» **Directions for this task**
Copy every one of the following items word for word, keeping each line in its original order.

---------- Available data ----------

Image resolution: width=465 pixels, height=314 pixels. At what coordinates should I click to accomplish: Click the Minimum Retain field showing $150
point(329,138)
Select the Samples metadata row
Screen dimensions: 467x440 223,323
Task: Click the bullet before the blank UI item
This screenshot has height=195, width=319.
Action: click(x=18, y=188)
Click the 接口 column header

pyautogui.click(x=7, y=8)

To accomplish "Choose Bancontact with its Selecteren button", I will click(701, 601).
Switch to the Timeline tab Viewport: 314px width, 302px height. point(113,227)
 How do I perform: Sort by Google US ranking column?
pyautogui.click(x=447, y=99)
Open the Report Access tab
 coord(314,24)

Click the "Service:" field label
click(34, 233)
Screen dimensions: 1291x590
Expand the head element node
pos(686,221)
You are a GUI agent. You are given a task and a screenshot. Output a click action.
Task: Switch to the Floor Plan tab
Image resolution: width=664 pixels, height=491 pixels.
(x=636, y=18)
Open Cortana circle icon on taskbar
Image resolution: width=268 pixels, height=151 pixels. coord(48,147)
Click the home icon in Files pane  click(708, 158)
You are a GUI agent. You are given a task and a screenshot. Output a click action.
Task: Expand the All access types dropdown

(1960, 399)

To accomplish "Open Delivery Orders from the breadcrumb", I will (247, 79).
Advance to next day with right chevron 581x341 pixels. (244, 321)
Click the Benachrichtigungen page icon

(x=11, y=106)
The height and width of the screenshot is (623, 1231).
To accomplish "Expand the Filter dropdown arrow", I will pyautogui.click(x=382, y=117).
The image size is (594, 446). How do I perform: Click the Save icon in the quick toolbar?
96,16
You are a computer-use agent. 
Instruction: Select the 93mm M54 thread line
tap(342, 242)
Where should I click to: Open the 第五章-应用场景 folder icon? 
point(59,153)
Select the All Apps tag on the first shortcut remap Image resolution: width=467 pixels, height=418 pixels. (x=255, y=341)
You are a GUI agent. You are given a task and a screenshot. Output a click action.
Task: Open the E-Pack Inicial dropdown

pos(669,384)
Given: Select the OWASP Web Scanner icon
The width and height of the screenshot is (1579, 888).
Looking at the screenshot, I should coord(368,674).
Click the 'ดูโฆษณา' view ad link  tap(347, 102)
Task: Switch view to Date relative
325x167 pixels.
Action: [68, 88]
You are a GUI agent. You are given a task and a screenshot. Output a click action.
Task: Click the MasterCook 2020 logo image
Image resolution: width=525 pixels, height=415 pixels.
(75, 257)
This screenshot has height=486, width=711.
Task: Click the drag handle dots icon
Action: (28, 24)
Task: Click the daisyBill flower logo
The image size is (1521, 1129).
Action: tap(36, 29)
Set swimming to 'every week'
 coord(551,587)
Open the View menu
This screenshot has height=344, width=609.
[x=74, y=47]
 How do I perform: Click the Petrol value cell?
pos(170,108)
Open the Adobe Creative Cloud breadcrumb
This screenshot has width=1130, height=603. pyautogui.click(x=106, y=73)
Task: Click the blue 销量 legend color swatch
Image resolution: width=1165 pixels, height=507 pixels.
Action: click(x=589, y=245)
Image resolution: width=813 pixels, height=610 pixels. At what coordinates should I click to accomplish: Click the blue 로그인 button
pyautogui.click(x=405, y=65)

----------

» **The solution**
Image resolution: width=465 pixels, height=314 pixels. At what coordinates should I click to accomplish: Click the Minimum Retain field showing $150
point(329,138)
Select the Samples metadata row
Screen dimensions: 467x440 223,323
Task: Click the bullet before the blank UI item
This screenshot has height=195, width=319.
Action: click(x=18, y=188)
Click the 接口 column header

pyautogui.click(x=7, y=8)

To accomplish "Choose Bancontact with its Selecteren button", I will click(701, 601).
Switch to the Timeline tab Viewport: 314px width, 302px height. point(113,227)
 How do I perform: Sort by Google US ranking column?
pyautogui.click(x=447, y=99)
Open the Report Access tab
 coord(314,24)

Click the "Service:" field label
click(34, 233)
Screen dimensions: 1291x590
Expand the head element node
pos(686,221)
You are a GUI agent. You are given a task and a screenshot. Output a click action.
Task: Switch to the Floor Plan tab
Image resolution: width=664 pixels, height=491 pixels.
(x=636, y=18)
Open Cortana circle icon on taskbar
Image resolution: width=268 pixels, height=151 pixels. coord(48,147)
Click the home icon in Files pane  click(708, 158)
You are a GUI agent. You are given a task and a screenshot. Output a click action.
Task: Expand the All access types dropdown

(1960, 399)

To accomplish "Open Delivery Orders from the breadcrumb", I will (247, 79).
Advance to next day with right chevron 581x341 pixels. (244, 321)
Click the Benachrichtigungen page icon

(x=11, y=106)
The height and width of the screenshot is (623, 1231).
To accomplish "Expand the Filter dropdown arrow", I will pyautogui.click(x=382, y=117).
The image size is (594, 446). How do I perform: Click the Save icon in the quick toolbar?
96,16
You are a computer-use agent. 
Instruction: Select the 93mm M54 thread line
tap(342, 242)
Where should I click to: Open the 第五章-应用场景 folder icon? 
point(59,153)
Select the All Apps tag on the first shortcut remap Image resolution: width=467 pixels, height=418 pixels. (x=255, y=341)
You are a GUI agent. You are given a task and a screenshot. Output a click action.
Task: Open the E-Pack Inicial dropdown

pos(669,384)
Given: Select the OWASP Web Scanner icon
The width and height of the screenshot is (1579, 888).
Looking at the screenshot, I should coord(368,674).
Click the 'ดูโฆษณา' view ad link  tap(347, 102)
Task: Switch view to Date relative
325x167 pixels.
Action: [68, 88]
You are a GUI agent. You are given a task and a screenshot. Output a click action.
Task: Click the MasterCook 2020 logo image
Image resolution: width=525 pixels, height=415 pixels.
(75, 257)
This screenshot has height=486, width=711.
Task: Click the drag handle dots icon
Action: (28, 24)
Task: Click the daisyBill flower logo
The image size is (1521, 1129).
Action: tap(36, 29)
Set swimming to 'every week'
 coord(551,587)
Open the View menu
This screenshot has height=344, width=609.
[x=74, y=47]
 How do I perform: Click the Petrol value cell?
pos(170,108)
Open the Adobe Creative Cloud breadcrumb
This screenshot has width=1130, height=603. pyautogui.click(x=106, y=73)
Task: Click the blue 销量 legend color swatch
Image resolution: width=1165 pixels, height=507 pixels.
Action: click(x=589, y=245)
Image resolution: width=813 pixels, height=610 pixels. At what coordinates should I click to accomplish: Click the blue 로그인 button
pyautogui.click(x=405, y=65)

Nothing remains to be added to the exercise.